[PATCH v8] perf: add qcom l2 cache perf events driver

Mon Jan 30 07:19:02 PST 2017

Hi Neil,

Apologies for the delay in getting to this.

This is largely looking good now.

I have a couple of concerns with the hotplug logic, but I think we can
solve those without too much pain. More on that below.

On Mon, Jan 16, 2017 at 01:52:47PM -0500, Neil Leeder wrote:

> +#define L2PMRESR_EN             ((u64)1 << 63)

Nit: please use BIT_ULL() for consistency with other definitions below.
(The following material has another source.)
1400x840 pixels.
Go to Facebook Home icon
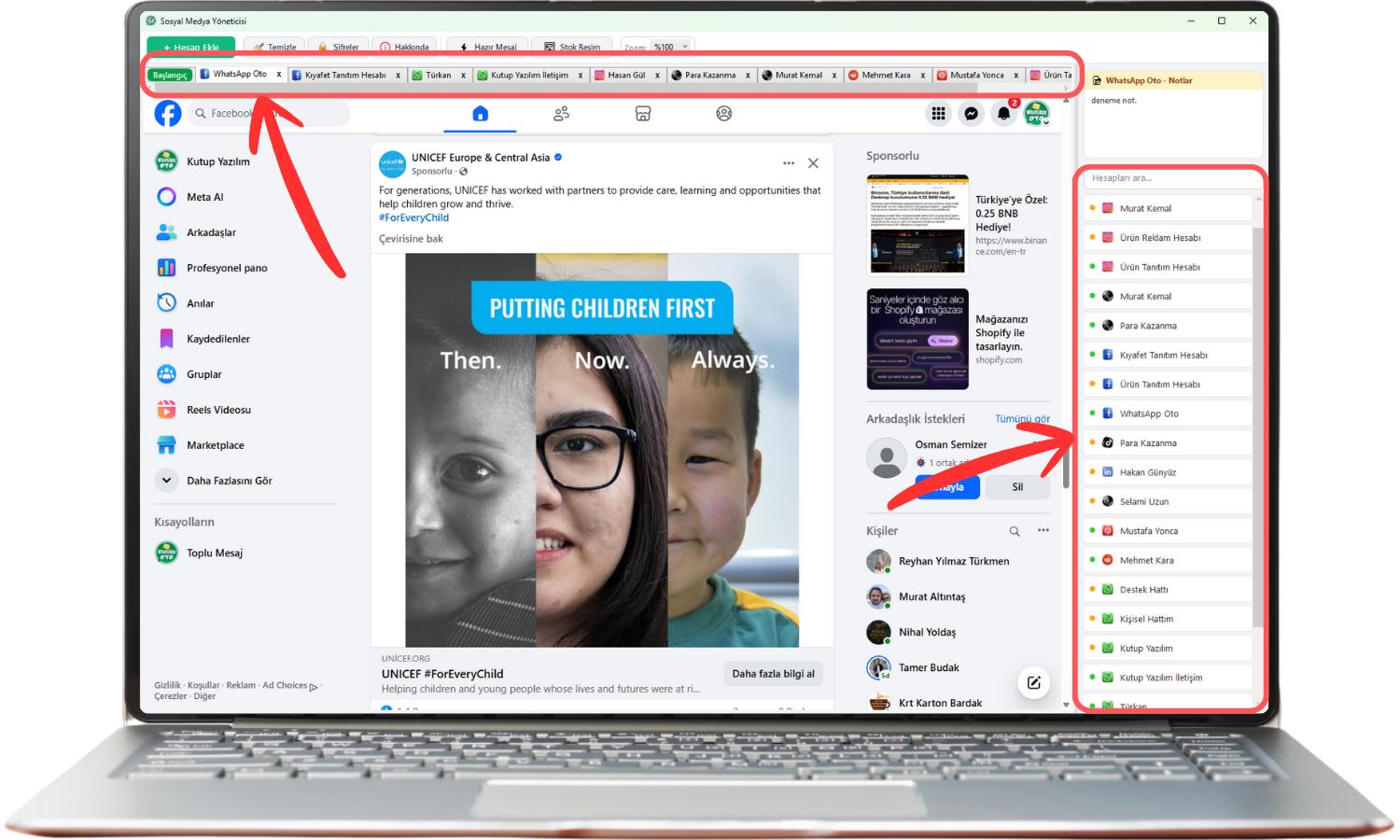480,114
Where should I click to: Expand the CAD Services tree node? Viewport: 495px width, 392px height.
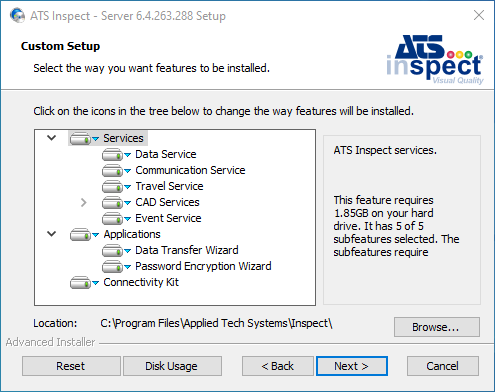click(84, 202)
> +#define L2_COUNTER_RELOAD       BIT_ULL(31)
> +#define L2_CYCLE_COUNTER_RELOAD BIT_ULL(63)

[...]

> +#define L2CPUSRSELR_EL1         S3_3_c15_c0_6
> +#define L2CPUSRDR_EL1           S3_3_c15_c0_7

I should have realsied this before, but some old toolchains don't
support this format, as we discovered in commit 72c5839515260dce
("arm64: gicv3: Allow GICv3 compilation with older binutils").

So I think we need to use sys_reg() for these, i.e.

#define SYS_L2CPUSRSELR_EL1	sys_reg(3, 3, 15, 0, 6)
#defing SYS_L2CPUSRDR_EL1	sys_reg(3, 3, 15, 0, 7)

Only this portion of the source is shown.